The winner of Britain’s Got Talent 2013 was Hungarian shadow-dance troupe Attraction. They presented three tableaux over the course of the competition which told compelling stories (although the final one was just a touch sycophantic), sending the audience on an emotional inner journey, and clearly appealing to our human fascination with the illusion of shadow.

One of the things I always notice is my shadow. Right back since childhood. Although I no longer try and beat my shadow, or pin it down, I do still appreciate its shape and attitude. Studying Virgil’s Aeneid  for O level Latin I remember learning about Aeneas’ encounter with the insubstantial shades in the Underworld, the shadowy, lost figures of the Dead. But these days I prefer to think of my shadow as evidence of my body, my physicality, substantial and very much alive.

Shadow

It’s good having a body. Not only does it allow us to cast a shadow, it also allows us to play sport, dance, sing, make love, walk out in nature. Sometimes it goes wrong and it gets old, but generally, as long as we look after it and pay attention to it it’s a great source of solace and inspiration too.

Our bodies are vessels of physical intelligence, intuition and deep-seated wisdom, or, to coin a word from Marion Milner, sagacity. And, if we learn to recognise our body as part of ourselves, rather than simply as a vehicle to carry our head around, we can discover much from being in it.

A few weeks ago at the Swindon Festival Of Literature I heard Resurgence editor Satish Kumar define spirituality (from Latin spirare to breathe) as relationship, a particular connection that we share through the act of breathing the same air. And I find that we create relationship with our shadow-casting bodies  through precisely that – breathing; breathing into our physical presence, creating a tingling feeling from the tips of our toes to the top of our head. Milner is particularly struck by the sensation of her skin burgeoning right to the ends of her finger nails as she focuses her attention and her breath on the weight of her body.

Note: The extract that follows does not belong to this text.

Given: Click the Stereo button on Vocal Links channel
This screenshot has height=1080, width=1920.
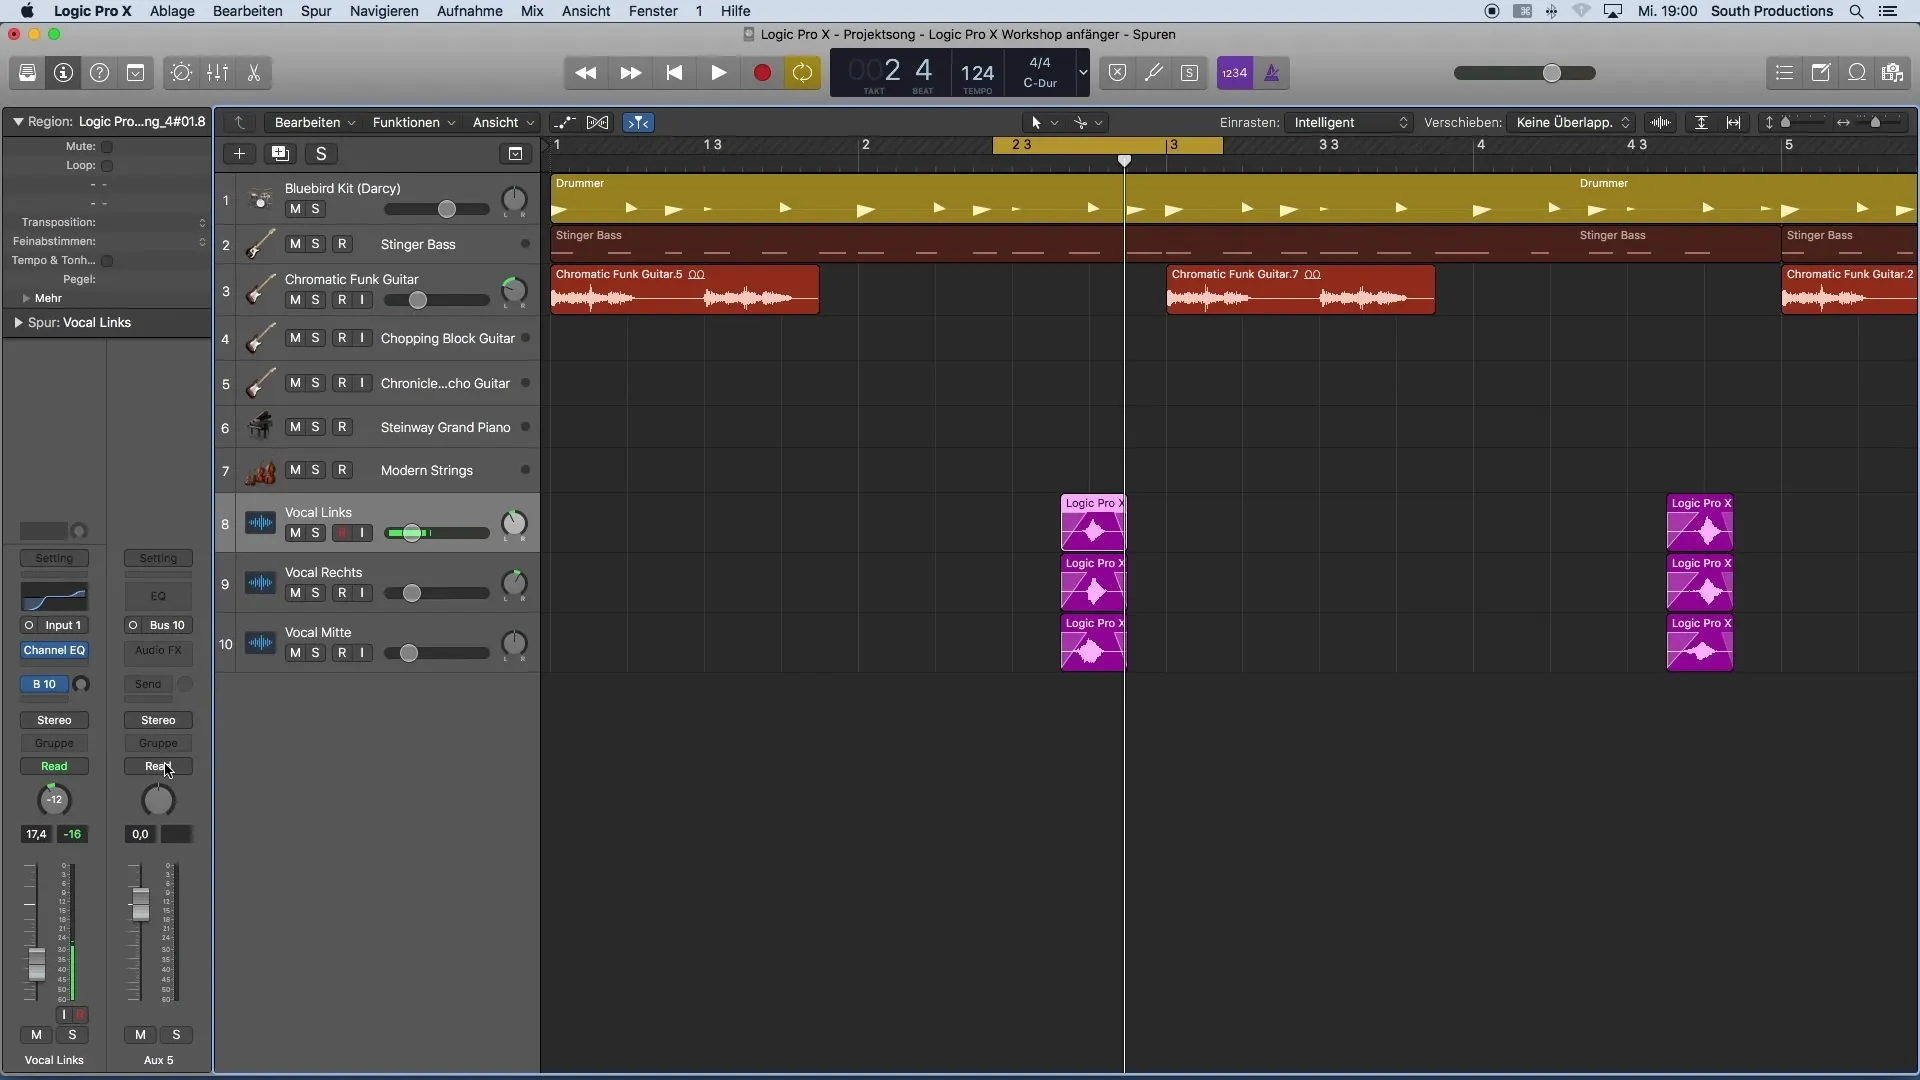Looking at the screenshot, I should coord(53,719).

This sets the scene for deeper forms of inquiry. Once we’ve been reminded about our physical self by the appearance of our shadow, and we’ve reconnected with our body through the simple, intentional act of breathing, we can then begin to notice what memories we have stored, and what these tell us about who we are.

How we view our relationship with our own physicality is an important aspect of the exploration of self and other that our journaling practice makes possible. It’s a vital starting point.  Whether we think of ourselves as our bodies, or our bodies as part of ourselves, or even as completely separate from who we think ourselves to be, when we dare to go further than our self-righteous, self-pitying rants, we find great stillness in our body. I also know from experience that what my body has to tell me is always valuable, whenever I make space to hear the particular message coming from my back, neck or jaw.

Like Aeneas we might see our physical shadow as our insubstantial ‘other’. But it is an echo of  our substance and can point the way back to the ‘other’ within us.

Otherness is always part of us. The unknown, unconscious functions of our body that enable us to perceive our environment; the mysterious, though entirely rational, rhythm of life which pulses through us day and night; the ability we have to engage in an activity and be aware that we are engaged in it; the ease with which we recognise the “me” and the “not-me-guv” in our physical experience.

Our inquiries go deeper when we develop the capacity to view ourselves objectively. We need to become ‘other’, to get out of our own way and step aside from ourselves in order to look in. We can imagine another self, stepping out of and away from our body to look back whence it came. As we do this we are automatically expanding our imagination, our inner space, which, once expanded, won’t shrink back. We have now become simultaneously the observer and the observed.

Meanwhile the functions of the body continue, and maybe they benefit from increased inner space. Inner reflection and expressive writing in our journals have a proven  feedback loop of health benefits. The space within expands, our awareness increases and from a more objective standpoint our unknown, unconscious and mysterious functions get to choose which of our narrative serves us, and which needs to be jettisoned.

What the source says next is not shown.